Although they are expressed in the same units as the corresponding climatological variables, CWAIs are spatial averages limited to agricultural land and weighted by the agricultural production potential inside each area.
We also stress that the reference period, referred to as “average” in this bulletin covers the 15 year period from 2004 to 2018. Although departures from the 2004-2018 are not anomalies (which, strictly, refer to a “normal period” of 30 years), we nevertheless use that terminology. The specific reason why CropWatch refers to the most recent 15 years is our focus on agriculture, as already mentioned in the previous paragraph. 15 years is deemed an acceptable compromise between climatological significance and agricultural significance: agriculture responds much faster to persistent climate variability than 30 years, which is a full generation.

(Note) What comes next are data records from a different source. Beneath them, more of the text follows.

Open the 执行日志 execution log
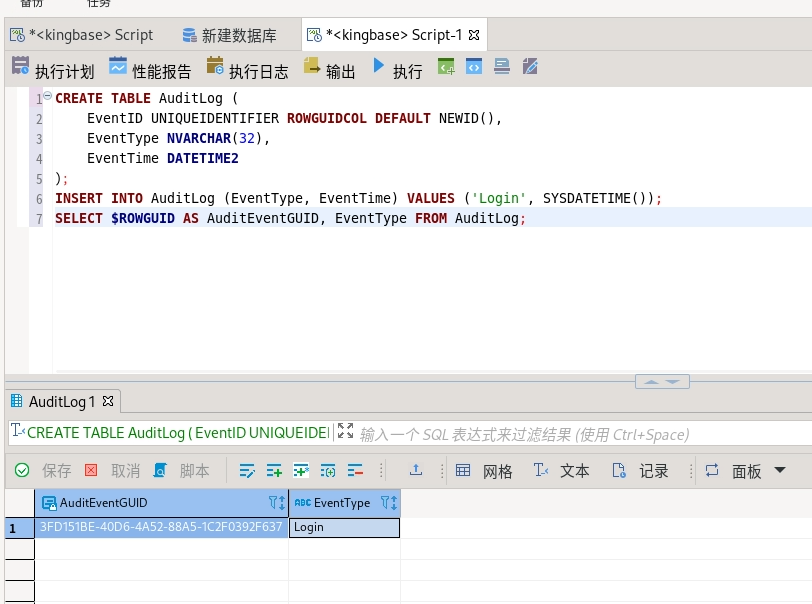 pos(215,68)
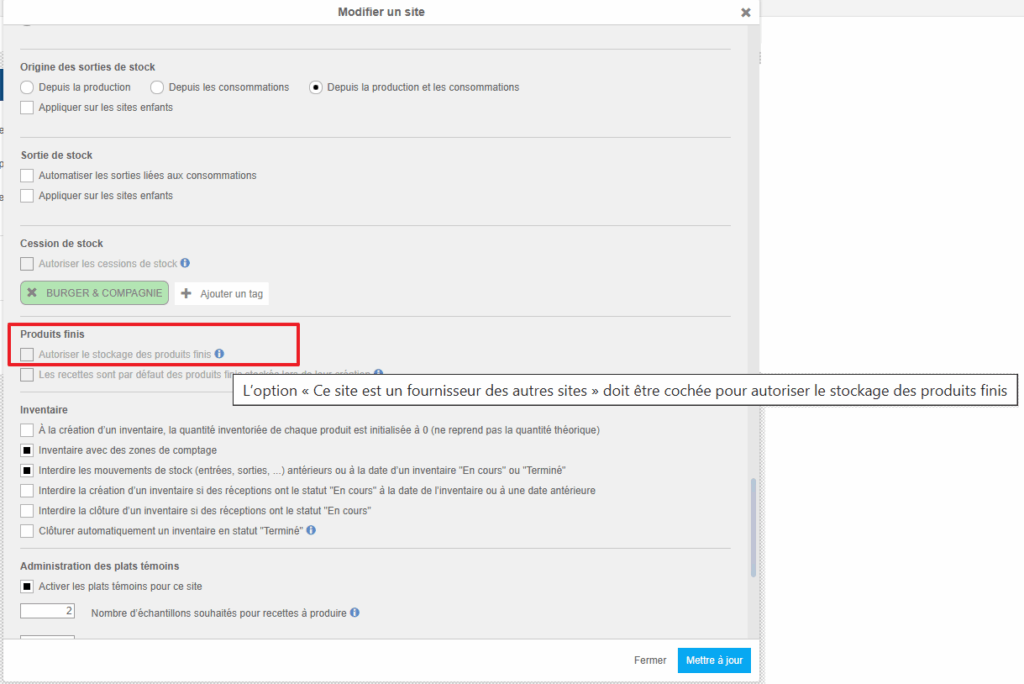
Task: Click plus icon on Ajouter un tag
Action: pos(186,294)
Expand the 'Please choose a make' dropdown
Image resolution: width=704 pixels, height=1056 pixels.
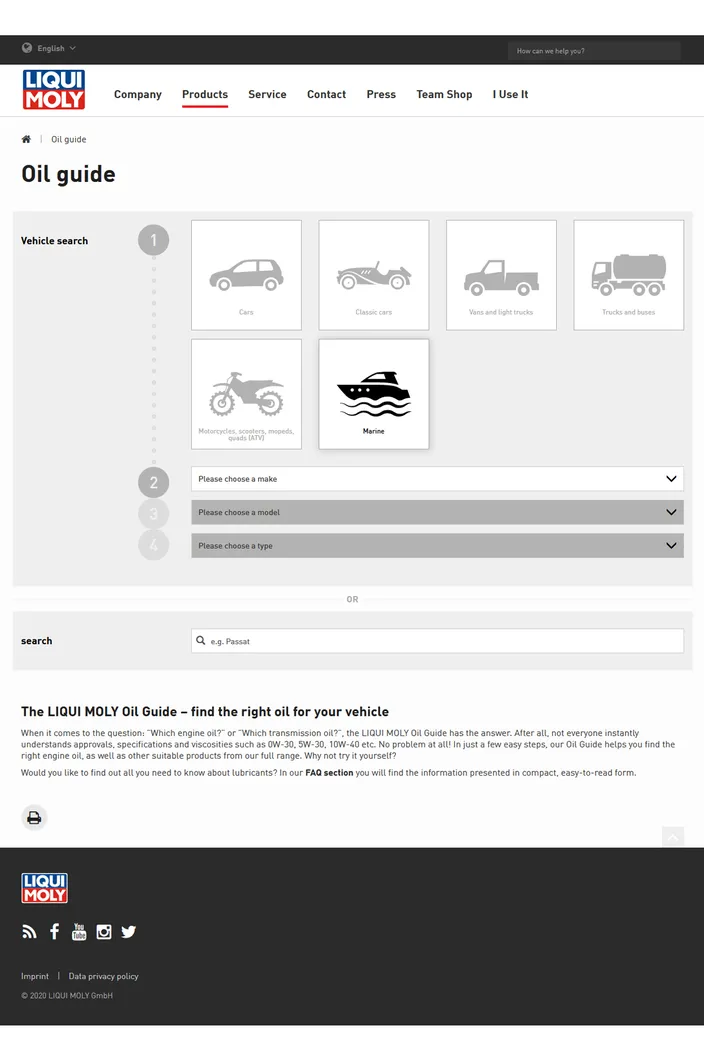coord(437,479)
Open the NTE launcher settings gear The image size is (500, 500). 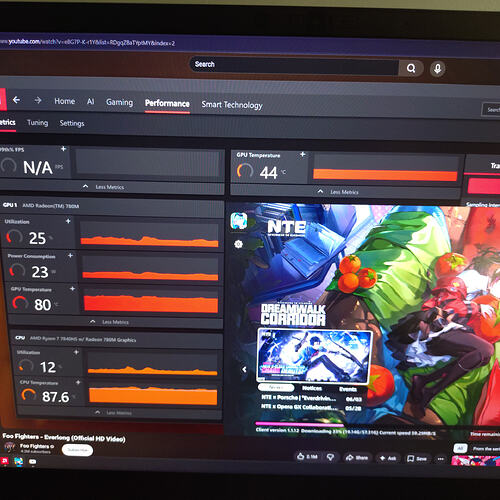click(238, 244)
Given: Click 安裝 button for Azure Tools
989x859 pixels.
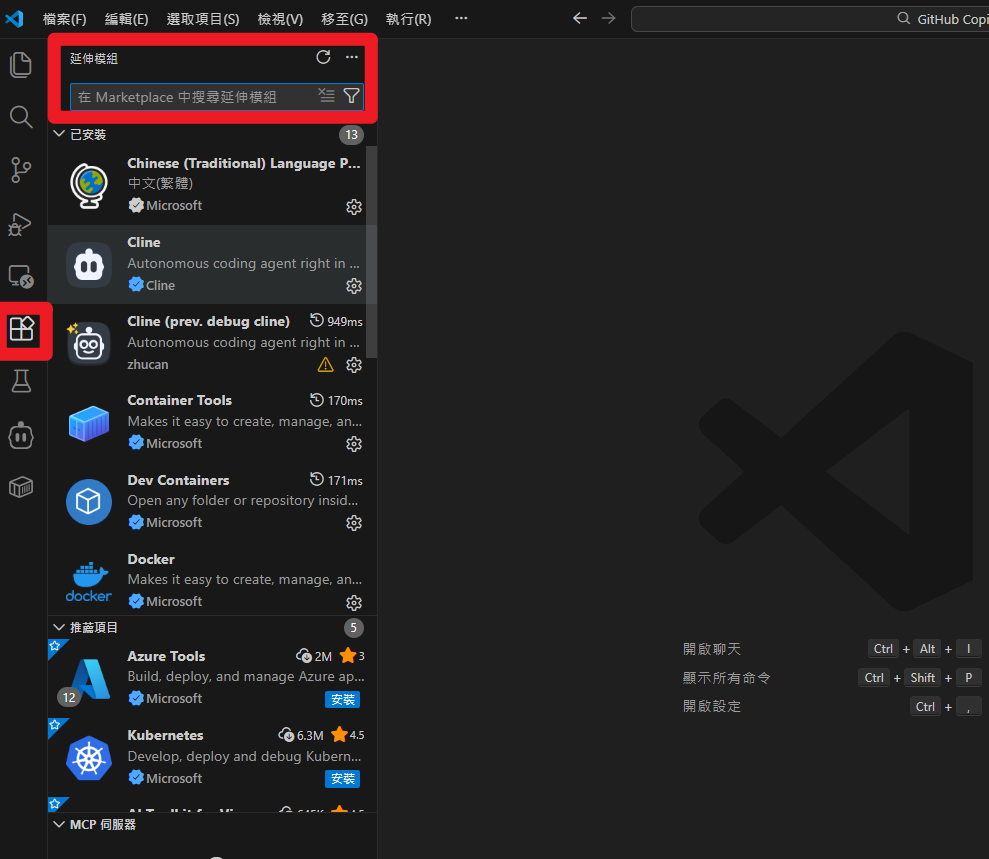Looking at the screenshot, I should [x=342, y=699].
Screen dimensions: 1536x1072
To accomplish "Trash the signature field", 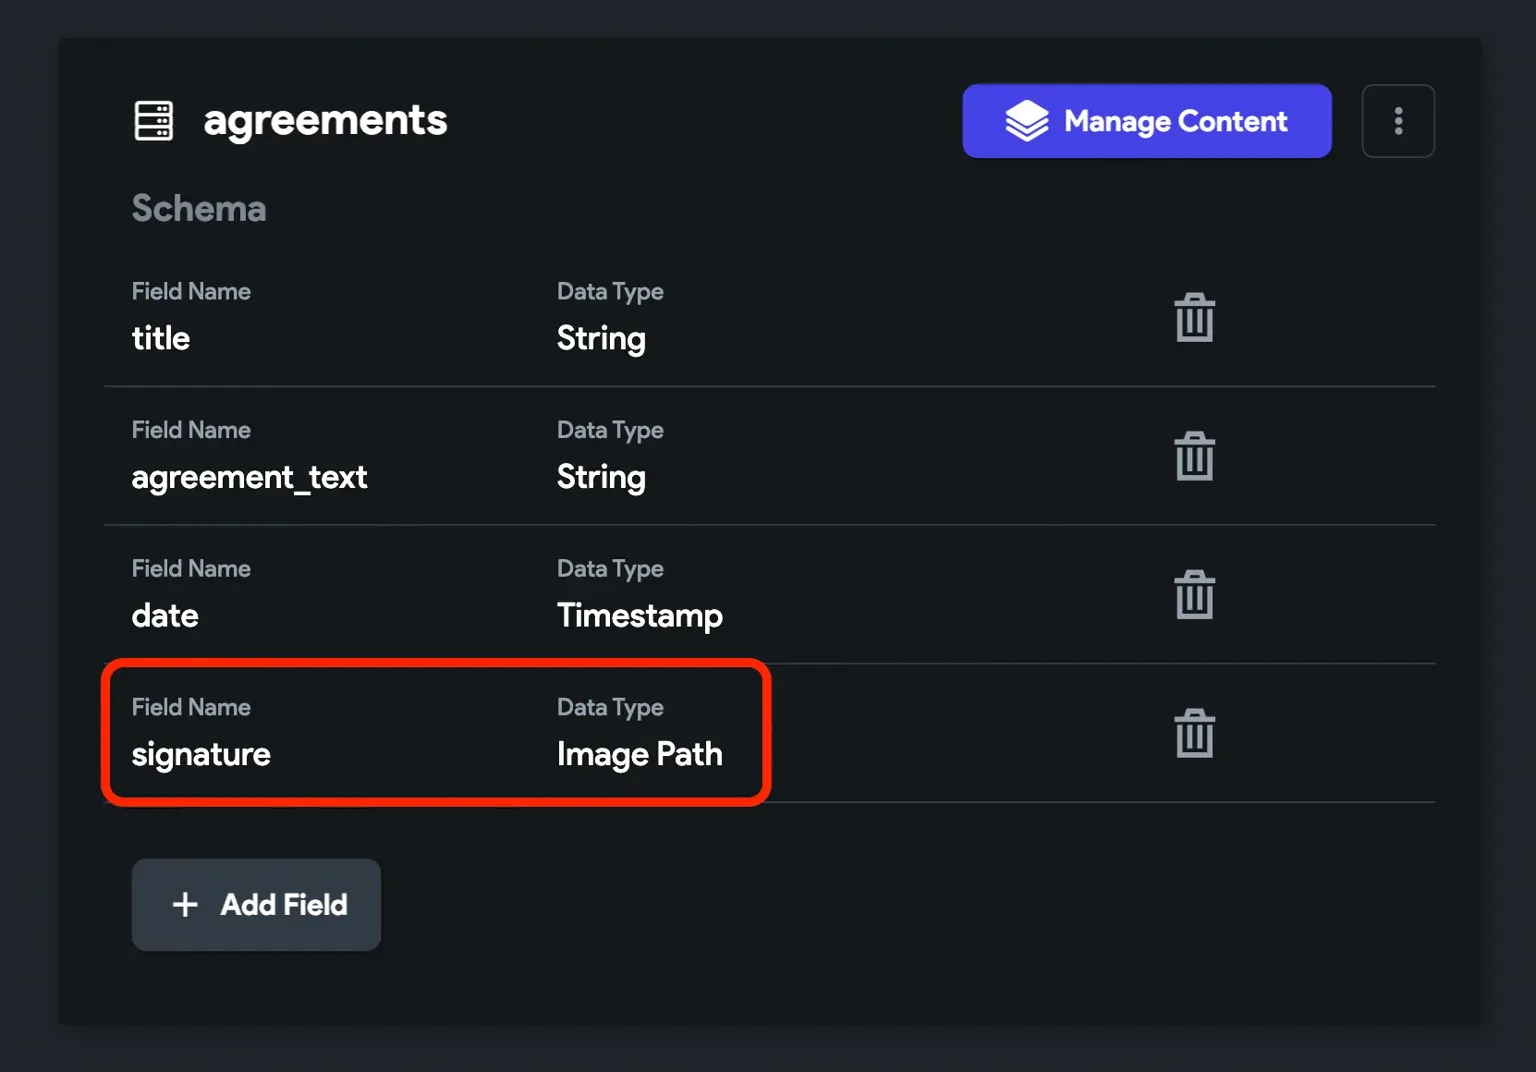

For “biological” (agronomic) indicators used in subsequent chapters we adopt an even shorter reference period of 5 years (i.e. 2014-2018) but the BIOMSS indicator is nevertheless compared against the longer 15YA (fifteen years average). This makes provision for the fast response of markets to changes in supply but also to the fact that in spite of the long warming trend, some recent years (e.g. 2008 or 2010-13) were below the trend.
Correlations between variables (RAIN, TMP, RADPAR, BIOMSS) at MRU scale derive directly from climatology. For instance, the positive correlation (R=0.322) between rainfall and temperature results from high rainfall in equatorial, i.e. in warm areas.
Considering the size of the areas covered in this section, even small departures may have dramatic effects on vegetation and agriculture due to the within zone spatial variability of weather.
It is important to note that the current bulletin adopts a new definition and calculation procedure of the biomass production potential. Previous bulletins based BIOMSS on TEMP and RAIN, considering that both variables have a beneficial impact on biomass accumulation, following a saturation type curve, i.e. a sigmoid starting a low values and reaching a plateau at higher values. The new methodology is sounder from a physiological point of view: it considers that the main factor in plant production is sunshine, but that solar energy used for photosynthesis can actually be “absorbed” only if sufficient water is available. The approach, known as “the Chikugo model” [1] was adapted to Monitoring by CropWatch: we first compare sunshine (RADPAR) with available water (RAIN) and estimate how much solar energy E can be converted to chemical energy in plant biomass. The result is then multiplied by a temperature function (a sigmoid) that reduces E at low temperature. In the new biomass accumulation potential calculation procedure, BIOMSS thus depends no longer on two (RAIN, TEMP) variables but on three: RAIN, TEMP and particularly RADPAR
1.2 Global agro-climatic overview
The current reporting period was dominated by large temperature anomalies worldwide, which received wide media coverage. According to WMO and other national sources (see sources [2] to [4] at the end of the chapter) June was the hottest June on record, and July was not only the hottest July on record but also the hottest month ever recorded on the planet. According to the source of data and calculation procedures, the global temperature anomaly for AMJJ against 2004-2018 reached between 0.2°C and 0.4°C.
RAIN was above average only in one third of the MRUs (31%), resulting in RAIN 4% below the average value of the 15-year reference period (2004-2018) over agricultural areas. It is striking (Figure 1.1) that quarterly AMJJ precipitation has been on a downward trend over the last two years, paralleled by increasing temperature and sunshine.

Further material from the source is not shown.